Salmonella therapy in the clinic
The attenuated, unarmed Salmonella typhimurium has recently entered clinical trials. Initial studies are designed for intratumoral administration, followed by studies of intravenous administration. The pattern of tumor growth inhibition observed in animal studies indicates that combinations with other anticancer agents would be desirable in the future, as the bacteria alone only delayed tumor growth, and tumor growth ultimately proceeded at the periphery of the tumor, despite the persistence of bacteria in these lesions. Particularly interesting will be strategies to enhance the local tumor inflammatory response induced by the attenuated bacteria. Current development of subsequent Salmonella has focused on delivery and expression of “therapeutic” genes, such as cytokines, pro–drug-converting enzymes, and agents toxic to tumor. Choice of the gene must be given careful consideration in order to produce agents that take full advantage of the large tumor/normal tissue ratios, and therefore would be likely to yield maximum patient benefit. Genes that produce maximum cytotoxic, proinflammatory or vascular destructive effects at the site of the tumor are to be preferred, providing that their products are not toxic to normal tissues, particularly liver, when present at 1,000-fold lower concentrations. Ideally, the secreted substance or activated drug should have a short circulating half-life and exert primarily paracrine antitumor effects. It is also desirable that the substance synergize with the antitumor effects of the bacteria and not affect the bacteria’s persistence or replication in tumors. In the event that toxicities do evolve from production of the selected protein in the liver or from systemic release, it must be possible to terminate the bacteria and eliminate the toxicity, using antibiotics. Even under the latter circumstances, the tumor would be exposed to far greater concentrations of the agent than normal tissue, and presumably even a limited exposure might have substantial therapeutic benefit.

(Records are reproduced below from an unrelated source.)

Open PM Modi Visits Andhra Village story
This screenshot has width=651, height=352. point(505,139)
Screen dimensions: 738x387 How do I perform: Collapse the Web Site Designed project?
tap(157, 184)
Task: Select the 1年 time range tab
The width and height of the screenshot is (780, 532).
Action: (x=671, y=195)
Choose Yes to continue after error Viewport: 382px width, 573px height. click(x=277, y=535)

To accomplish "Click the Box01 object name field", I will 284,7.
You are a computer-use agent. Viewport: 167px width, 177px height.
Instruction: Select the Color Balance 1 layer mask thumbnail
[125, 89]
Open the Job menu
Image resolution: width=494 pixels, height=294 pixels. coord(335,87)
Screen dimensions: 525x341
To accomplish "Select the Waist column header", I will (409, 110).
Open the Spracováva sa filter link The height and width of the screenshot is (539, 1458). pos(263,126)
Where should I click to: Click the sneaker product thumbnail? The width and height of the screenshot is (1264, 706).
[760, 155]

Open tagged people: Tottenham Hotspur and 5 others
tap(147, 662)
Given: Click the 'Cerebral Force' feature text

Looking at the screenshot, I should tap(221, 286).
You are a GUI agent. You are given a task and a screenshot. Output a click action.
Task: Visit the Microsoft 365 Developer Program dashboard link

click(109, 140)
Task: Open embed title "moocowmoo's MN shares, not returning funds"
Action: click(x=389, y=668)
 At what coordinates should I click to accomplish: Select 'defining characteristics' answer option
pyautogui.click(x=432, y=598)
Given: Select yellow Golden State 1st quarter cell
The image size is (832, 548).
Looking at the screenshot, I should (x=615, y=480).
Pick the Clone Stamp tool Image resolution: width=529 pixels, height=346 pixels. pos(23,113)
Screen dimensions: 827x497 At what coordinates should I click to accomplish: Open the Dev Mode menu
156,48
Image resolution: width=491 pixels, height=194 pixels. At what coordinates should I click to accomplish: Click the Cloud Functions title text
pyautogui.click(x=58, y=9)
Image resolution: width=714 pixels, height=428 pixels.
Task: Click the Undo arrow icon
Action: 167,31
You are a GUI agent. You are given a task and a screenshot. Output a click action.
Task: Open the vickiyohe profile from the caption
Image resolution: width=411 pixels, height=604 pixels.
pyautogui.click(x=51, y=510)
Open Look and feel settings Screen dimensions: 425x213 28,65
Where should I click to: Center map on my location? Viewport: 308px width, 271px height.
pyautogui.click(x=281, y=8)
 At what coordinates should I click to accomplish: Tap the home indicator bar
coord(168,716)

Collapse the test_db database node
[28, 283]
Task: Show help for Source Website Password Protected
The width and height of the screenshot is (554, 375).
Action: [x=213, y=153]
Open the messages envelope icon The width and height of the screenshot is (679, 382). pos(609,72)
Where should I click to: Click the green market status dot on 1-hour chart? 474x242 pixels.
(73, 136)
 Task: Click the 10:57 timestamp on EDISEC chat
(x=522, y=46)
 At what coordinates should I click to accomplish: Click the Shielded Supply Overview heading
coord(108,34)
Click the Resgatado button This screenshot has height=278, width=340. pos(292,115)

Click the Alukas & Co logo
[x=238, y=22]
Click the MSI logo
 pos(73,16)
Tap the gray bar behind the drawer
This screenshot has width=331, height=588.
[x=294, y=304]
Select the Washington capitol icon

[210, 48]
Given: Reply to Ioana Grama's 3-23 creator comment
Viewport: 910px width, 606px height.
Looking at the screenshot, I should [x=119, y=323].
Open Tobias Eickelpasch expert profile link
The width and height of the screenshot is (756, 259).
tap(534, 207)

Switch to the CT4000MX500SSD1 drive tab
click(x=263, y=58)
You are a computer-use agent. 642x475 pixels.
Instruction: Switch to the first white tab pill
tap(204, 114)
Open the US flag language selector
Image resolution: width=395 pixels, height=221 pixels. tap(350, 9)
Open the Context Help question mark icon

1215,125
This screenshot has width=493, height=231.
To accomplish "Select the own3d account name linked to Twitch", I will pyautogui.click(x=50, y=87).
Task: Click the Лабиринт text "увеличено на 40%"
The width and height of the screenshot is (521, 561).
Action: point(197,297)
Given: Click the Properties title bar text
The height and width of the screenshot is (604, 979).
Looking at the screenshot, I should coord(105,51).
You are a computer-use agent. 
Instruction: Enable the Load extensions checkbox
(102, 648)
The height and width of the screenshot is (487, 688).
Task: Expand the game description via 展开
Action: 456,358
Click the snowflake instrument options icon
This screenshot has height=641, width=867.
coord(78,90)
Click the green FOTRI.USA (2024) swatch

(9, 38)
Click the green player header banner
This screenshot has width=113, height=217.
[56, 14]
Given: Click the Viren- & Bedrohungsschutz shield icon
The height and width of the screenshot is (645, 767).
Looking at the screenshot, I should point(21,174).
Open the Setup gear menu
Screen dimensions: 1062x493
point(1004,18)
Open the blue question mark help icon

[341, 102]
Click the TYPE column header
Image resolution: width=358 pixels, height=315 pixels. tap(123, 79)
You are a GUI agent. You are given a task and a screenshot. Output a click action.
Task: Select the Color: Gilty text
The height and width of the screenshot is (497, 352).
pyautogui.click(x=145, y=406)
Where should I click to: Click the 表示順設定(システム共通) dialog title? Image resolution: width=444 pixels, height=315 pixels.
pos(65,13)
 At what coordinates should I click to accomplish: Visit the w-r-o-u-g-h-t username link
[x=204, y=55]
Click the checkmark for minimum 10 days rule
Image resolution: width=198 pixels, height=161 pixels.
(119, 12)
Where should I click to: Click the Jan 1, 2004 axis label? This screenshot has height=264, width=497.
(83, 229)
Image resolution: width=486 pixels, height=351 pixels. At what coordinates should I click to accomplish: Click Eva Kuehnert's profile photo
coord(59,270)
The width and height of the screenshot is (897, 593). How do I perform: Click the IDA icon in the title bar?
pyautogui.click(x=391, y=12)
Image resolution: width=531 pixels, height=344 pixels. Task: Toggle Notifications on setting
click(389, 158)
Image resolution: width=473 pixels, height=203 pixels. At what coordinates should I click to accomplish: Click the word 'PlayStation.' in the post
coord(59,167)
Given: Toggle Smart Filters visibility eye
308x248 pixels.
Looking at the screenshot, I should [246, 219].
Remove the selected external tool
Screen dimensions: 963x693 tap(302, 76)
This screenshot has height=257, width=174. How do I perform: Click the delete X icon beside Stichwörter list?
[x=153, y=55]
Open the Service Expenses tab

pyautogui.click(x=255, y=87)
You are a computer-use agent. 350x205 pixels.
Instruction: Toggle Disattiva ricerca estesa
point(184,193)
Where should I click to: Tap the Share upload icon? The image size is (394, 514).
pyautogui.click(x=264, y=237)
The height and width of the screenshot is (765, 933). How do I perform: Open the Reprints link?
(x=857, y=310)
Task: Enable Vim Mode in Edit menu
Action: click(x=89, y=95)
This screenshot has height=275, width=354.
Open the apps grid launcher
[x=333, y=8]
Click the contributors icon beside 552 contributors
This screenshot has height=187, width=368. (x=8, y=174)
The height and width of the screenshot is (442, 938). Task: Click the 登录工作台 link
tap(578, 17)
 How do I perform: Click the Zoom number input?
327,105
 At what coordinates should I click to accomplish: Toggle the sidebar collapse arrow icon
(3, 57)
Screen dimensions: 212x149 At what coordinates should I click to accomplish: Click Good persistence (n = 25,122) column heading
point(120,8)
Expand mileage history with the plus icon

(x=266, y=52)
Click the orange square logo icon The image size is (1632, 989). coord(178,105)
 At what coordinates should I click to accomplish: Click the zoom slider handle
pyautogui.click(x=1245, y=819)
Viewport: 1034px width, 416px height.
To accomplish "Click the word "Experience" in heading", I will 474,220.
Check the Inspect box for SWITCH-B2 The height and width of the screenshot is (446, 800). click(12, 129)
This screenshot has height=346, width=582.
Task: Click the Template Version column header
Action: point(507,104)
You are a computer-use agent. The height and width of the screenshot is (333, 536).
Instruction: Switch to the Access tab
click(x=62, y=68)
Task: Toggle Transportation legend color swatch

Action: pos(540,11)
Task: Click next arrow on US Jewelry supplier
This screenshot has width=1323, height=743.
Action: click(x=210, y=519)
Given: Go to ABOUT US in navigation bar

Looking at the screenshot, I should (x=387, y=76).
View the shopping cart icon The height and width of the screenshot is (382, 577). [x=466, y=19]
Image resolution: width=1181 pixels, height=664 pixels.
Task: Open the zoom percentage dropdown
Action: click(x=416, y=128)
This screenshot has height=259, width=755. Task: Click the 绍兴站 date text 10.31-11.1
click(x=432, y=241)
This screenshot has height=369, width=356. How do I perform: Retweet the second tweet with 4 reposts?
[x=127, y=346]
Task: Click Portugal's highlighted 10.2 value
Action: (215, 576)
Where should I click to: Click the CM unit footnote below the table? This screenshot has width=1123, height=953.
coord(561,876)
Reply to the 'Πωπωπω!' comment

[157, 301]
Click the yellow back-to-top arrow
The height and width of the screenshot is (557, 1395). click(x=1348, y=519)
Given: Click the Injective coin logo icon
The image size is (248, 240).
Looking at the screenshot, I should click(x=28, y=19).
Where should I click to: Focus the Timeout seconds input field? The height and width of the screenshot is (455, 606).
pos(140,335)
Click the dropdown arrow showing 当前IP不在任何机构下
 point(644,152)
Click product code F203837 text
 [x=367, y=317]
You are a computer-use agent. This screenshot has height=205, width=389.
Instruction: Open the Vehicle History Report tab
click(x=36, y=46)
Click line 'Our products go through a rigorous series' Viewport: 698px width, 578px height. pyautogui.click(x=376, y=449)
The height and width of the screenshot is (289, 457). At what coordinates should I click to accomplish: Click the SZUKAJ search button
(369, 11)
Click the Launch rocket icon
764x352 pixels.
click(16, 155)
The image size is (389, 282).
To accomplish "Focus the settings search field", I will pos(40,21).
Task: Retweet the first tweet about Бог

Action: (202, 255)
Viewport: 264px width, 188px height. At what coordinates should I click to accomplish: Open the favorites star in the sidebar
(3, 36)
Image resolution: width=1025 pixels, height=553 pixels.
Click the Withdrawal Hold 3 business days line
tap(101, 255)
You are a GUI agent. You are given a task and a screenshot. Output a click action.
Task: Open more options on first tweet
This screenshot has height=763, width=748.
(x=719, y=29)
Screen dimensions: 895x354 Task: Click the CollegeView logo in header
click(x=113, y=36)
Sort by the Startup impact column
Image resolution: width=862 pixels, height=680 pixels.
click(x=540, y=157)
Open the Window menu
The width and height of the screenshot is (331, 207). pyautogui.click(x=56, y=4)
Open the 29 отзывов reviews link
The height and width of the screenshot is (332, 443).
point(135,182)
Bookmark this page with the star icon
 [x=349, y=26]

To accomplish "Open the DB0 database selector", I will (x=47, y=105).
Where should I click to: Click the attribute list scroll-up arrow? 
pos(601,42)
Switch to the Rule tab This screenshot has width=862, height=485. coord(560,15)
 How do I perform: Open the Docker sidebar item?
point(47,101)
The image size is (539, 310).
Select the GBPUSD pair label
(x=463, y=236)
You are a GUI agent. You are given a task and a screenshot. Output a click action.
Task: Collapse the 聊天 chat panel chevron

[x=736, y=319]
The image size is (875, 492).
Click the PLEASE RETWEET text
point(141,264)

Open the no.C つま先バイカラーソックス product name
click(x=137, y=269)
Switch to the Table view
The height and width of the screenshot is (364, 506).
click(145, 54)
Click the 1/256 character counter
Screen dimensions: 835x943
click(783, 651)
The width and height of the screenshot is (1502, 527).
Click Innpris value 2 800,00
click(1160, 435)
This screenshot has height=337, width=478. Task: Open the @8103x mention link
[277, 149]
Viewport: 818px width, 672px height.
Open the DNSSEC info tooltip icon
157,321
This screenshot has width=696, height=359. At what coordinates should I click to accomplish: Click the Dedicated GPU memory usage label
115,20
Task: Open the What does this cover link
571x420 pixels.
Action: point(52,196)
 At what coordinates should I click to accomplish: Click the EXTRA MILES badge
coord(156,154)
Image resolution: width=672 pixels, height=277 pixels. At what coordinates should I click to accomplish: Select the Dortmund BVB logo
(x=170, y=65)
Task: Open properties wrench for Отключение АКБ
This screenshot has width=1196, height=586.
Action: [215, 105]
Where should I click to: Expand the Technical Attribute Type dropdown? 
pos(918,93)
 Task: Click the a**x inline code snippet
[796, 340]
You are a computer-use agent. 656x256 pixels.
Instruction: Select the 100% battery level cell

With the numerous effector genes that could be engineered into bacterial hosts, therapies could be extended to sequential or concurrent administration of similar or different bacteria that contain separate gene products. Demonstration of the central concept of selective intratumoral accumulation of bacteria in cancer patients can be expected to lead to a vast and novel repertoire of therapeutic options for the treatment of metastatic disease.